RFC #0001 Compiler and Virtual Machine

Higor Eurípedes edited this page Jan 8, 2012 · 9 revisions

RFC #0001 - Compiler and Virtual Machine

Execution model

To execute a Clever program, the virtual machine must fetch opcodes from a (randomly addressable) stream and execute the respective handler (see more on opcodes). Temporary values are stored in a stack called tmpdata.

Simplified implementation proposal:

void run(SomeContainer<Opcode> opcodes) {
        pc = 0;
        while (pc < opcodes.length()) {
                size_t jump_to = pc;
                Opcode& opcode = opcodes[pc];

                opcode.handler(opcode, &jump_to);

                if (jump_to == pc)
                        pc++;
                else
                        pc = jump_to;
        }
}

void jmp_handler(Opcode op, size_t *pc) {
        *pc = op.operand[0].data.number;
}

void fcall_handler(Opcode op, size_t *pc) {
        Callable v = op.operand[0].data.value;
        Value *r;

        v.call((ValueVector) op.operand[0].data.value, r);

        if (r)
                tmpdata.push(r);
}

Opcodes and Operands

Opcodes or operation codes are identifiers to the instructions that the virtual machine must execute. Almost all opcodes have side effects ranging from variable modification to behavioral changes. They often carry some payload called operand which can serve either as input or output.

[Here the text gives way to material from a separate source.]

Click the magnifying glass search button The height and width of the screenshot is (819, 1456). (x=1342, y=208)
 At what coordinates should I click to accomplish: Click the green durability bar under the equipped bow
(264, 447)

Clever VM opcodes are allowed to have at most three operands, these must inform the VM from where or to where the data must go. The possible locations of the data are either the tmpdata stack or some Value*. One special case is for operands that contain only a single signed integer (defined by the rules of the ssize_t C type), which ought to be used as offsets, length indication and similar things.

Opcodes also contain function pointers to their respective handlers, these receive the current opcode and a pointer to the current program counter. The handlers are responsible for the "interpretation" of the opcode. The program counter pointer should only be modified if the handler wants for the VM to jump to some position on the opcode stream.

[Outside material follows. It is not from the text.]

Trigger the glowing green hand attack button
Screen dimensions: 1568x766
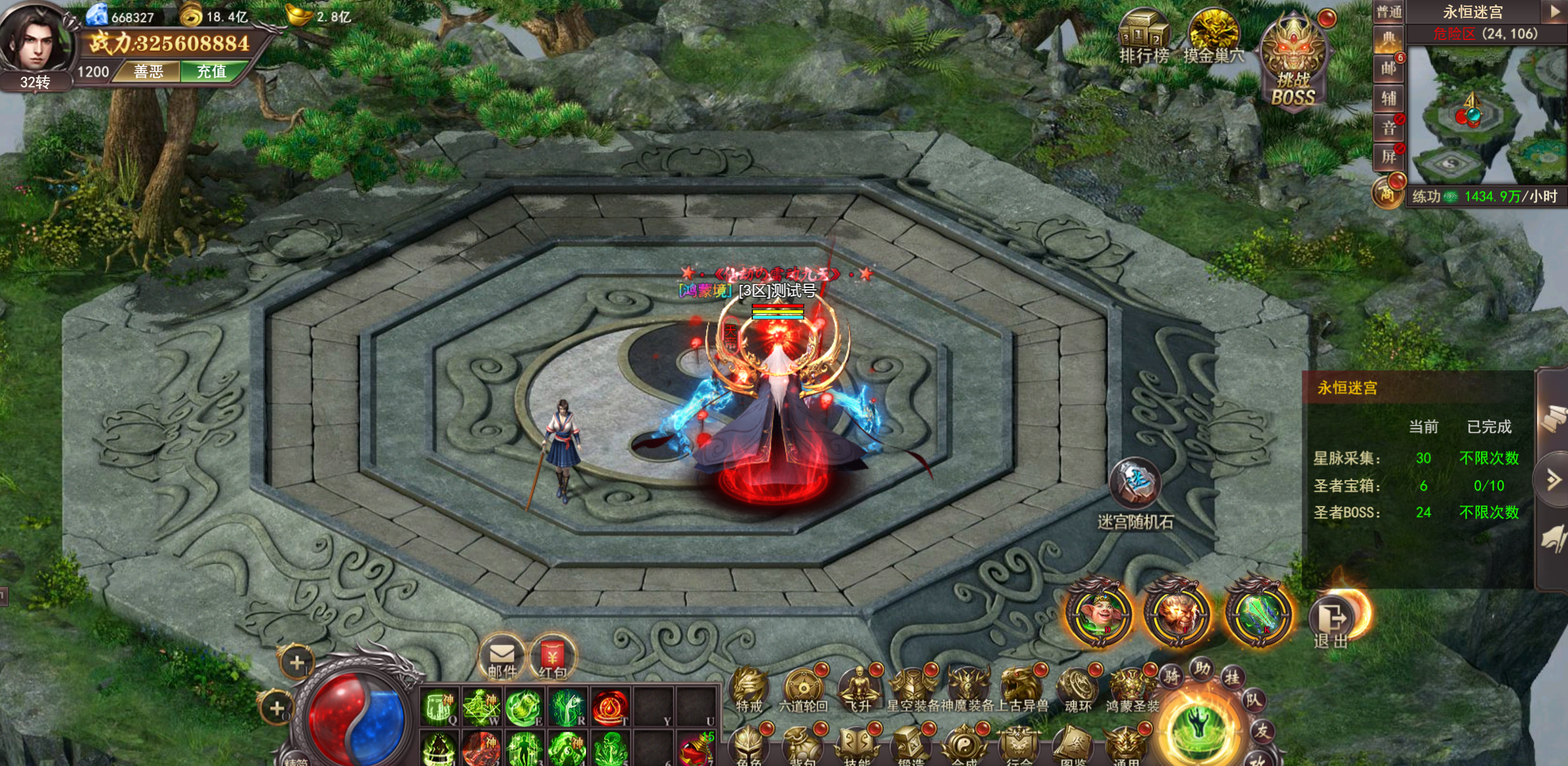coord(1198,728)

Simplified implementation proposal:

typedef void (*OpcodeHandler)(Opcode&, size_t*);

enum OperandType {
        OPERAND_NONE   = 0x00
        OPERAND_VALUE  = 0x01,
        OPERAND_NUMBER = 0x02,
        OPERAND_STACK  = 0x03
};

struct Operand {
        OperandType type;
        union {
                Value*  value;
                ssize_t number;
        } data;
};

enum OpcodeType {
        OP_NOP = 0x00,
        /* ... */
};

const size_t OpcodeMaxOperands = 3;

struct Opcode {
        OpcodeType    type;
        OpcodeHandler handler;
        Operand       operands[OpcodeMaxOperands];
};

Arithmetic

Opcode Operands Description
add out a b out = a + b
sub out a b out a - b
mul out a b out = a * b
div out a b out = a / b
mod out a b out = a % b
shr out a b out = a << b
shl out a b out = a >> b

Bitwise

Opcode Operands Description
bwor out a b out = a | b
bwand out a b out = a & b
bwxor out a b out = a ^ b
bwnot out a out = -a

Logical

Most of these are not used for conditionals but for inline code like a = b == c.

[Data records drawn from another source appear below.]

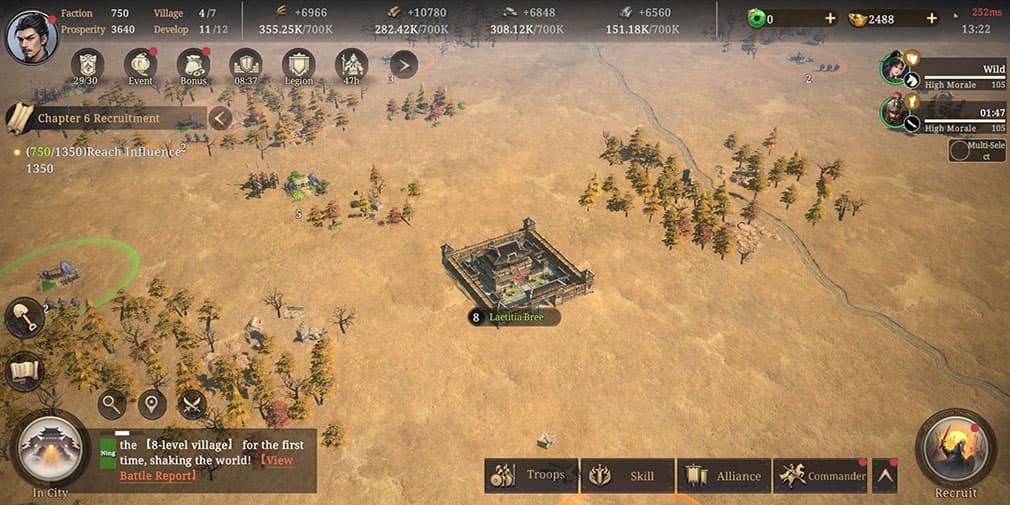Open the magnifier search tool
This screenshot has height=505, width=1010.
[112, 404]
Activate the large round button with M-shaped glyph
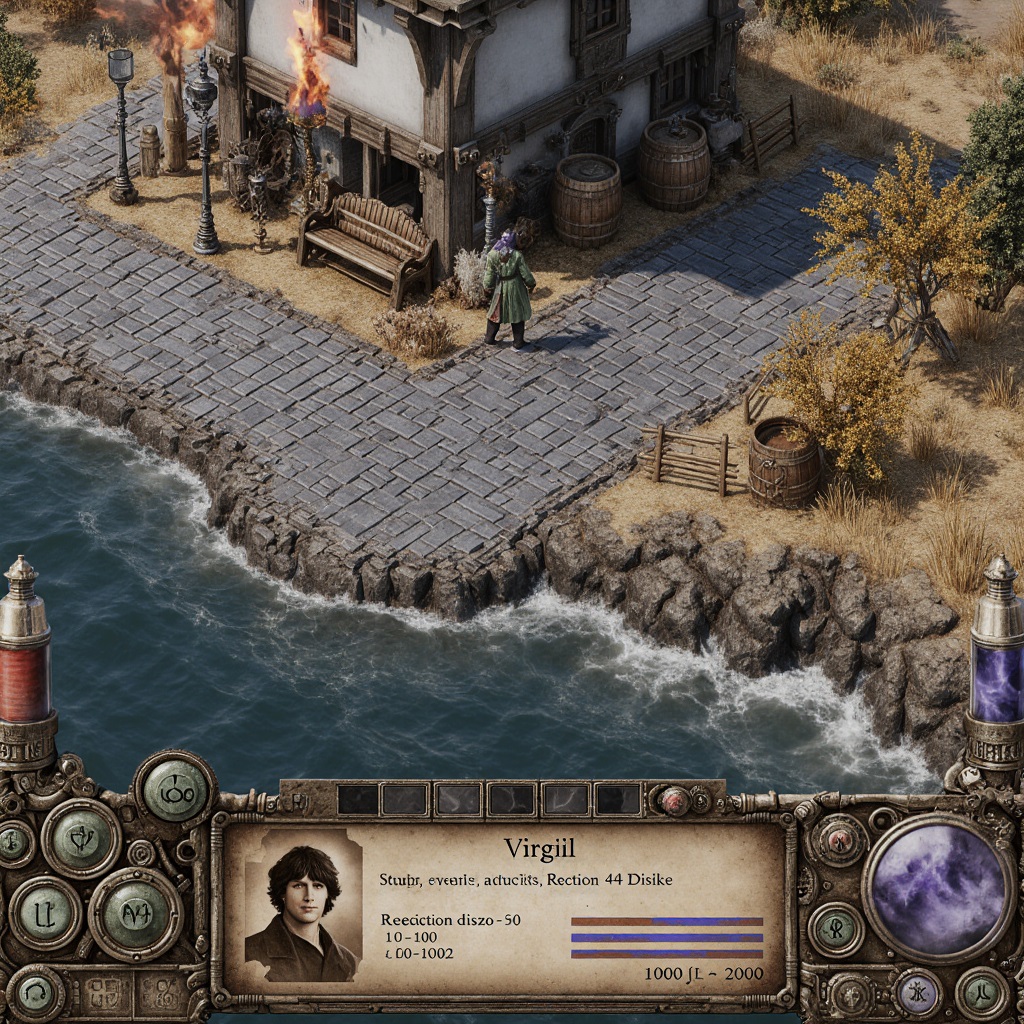This screenshot has height=1024, width=1024. click(136, 913)
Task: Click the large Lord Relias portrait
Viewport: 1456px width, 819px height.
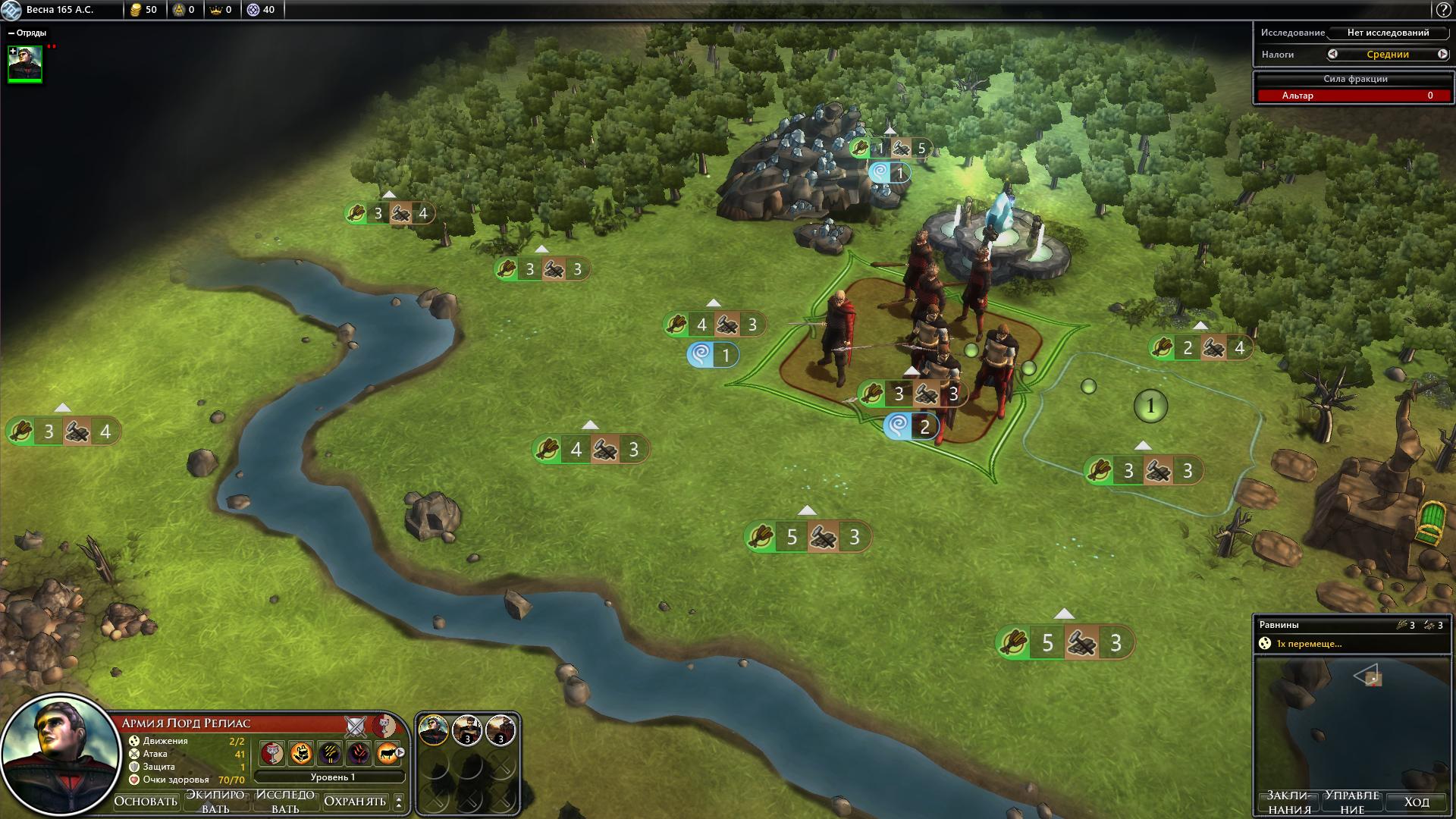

Opcode Operands Description
or out a b out = a || b
and out a b out = a && b
not out a out = !a
eq out a b out = a == b
neq out a b out = a != b
lt out a b out = a < b
gt out a b out = a > b
le out a b out = a <= b
ge out a b out = a >= b

Variable handling

Opcode Operands Description
assign a b a = b
load a (not decided)
store a (not decided)

Control flow

Opcode Operands Description
jmp off jumps to off
jmpnz off, a jumps to off if a is not 0
jmpz off, a jumps to off if a is 0
fcall a args pushes the current address and calls a and passes args
mcall a args same as fcall, but for methods.
ret a pushes a into the stack and returns to the caller
break ? ?
continue ? ?

Misc

Opcode Operands Description
nop   do nothing
discard n discards the top n values from the stack

Calling convention (Internal)

Sample compilation (needs to be updated)

Listing #1:

if (a || b) {
        d = c(a);
}
e = f;

Compiles to:

0: or a, b          # a || b
1: jmpz 4, (stack)  # leave the if
2: fcall c, [a]     # c(a)
3: store d          # d = (return from c(a))
4: assign e, f      # e = f

Or:

0: jmpz 4, a
1: jmpz 4, b
2: fcall c, [a]
3: store d
4: assign e, f

Listing #2:

Int a = 30;

Compiles to:

0: assign a 30  # see questions

Listing #4:

a = f() + 10;

Compiles to:

0: fcall f, []      # return value on the stack
1: add (stack), a   # stack.pop() + a
2: store a          # a = stack.pop()

Listing #5:

f(); /* returns something */

Compiles to:

0: fcall f, []  # calls f
1: discard 1   # discards return value

Questions

  • How should the compiler/virtual machine handle variable declaration?
  • What about constructors?
  • Should a copy (shallow, perhaps?) happen when a value is pushed into the stack?
  • Should we set up a "value pool" to draw values from and use relative/absolute offsets/addresses instead of value pointers on the opcodes?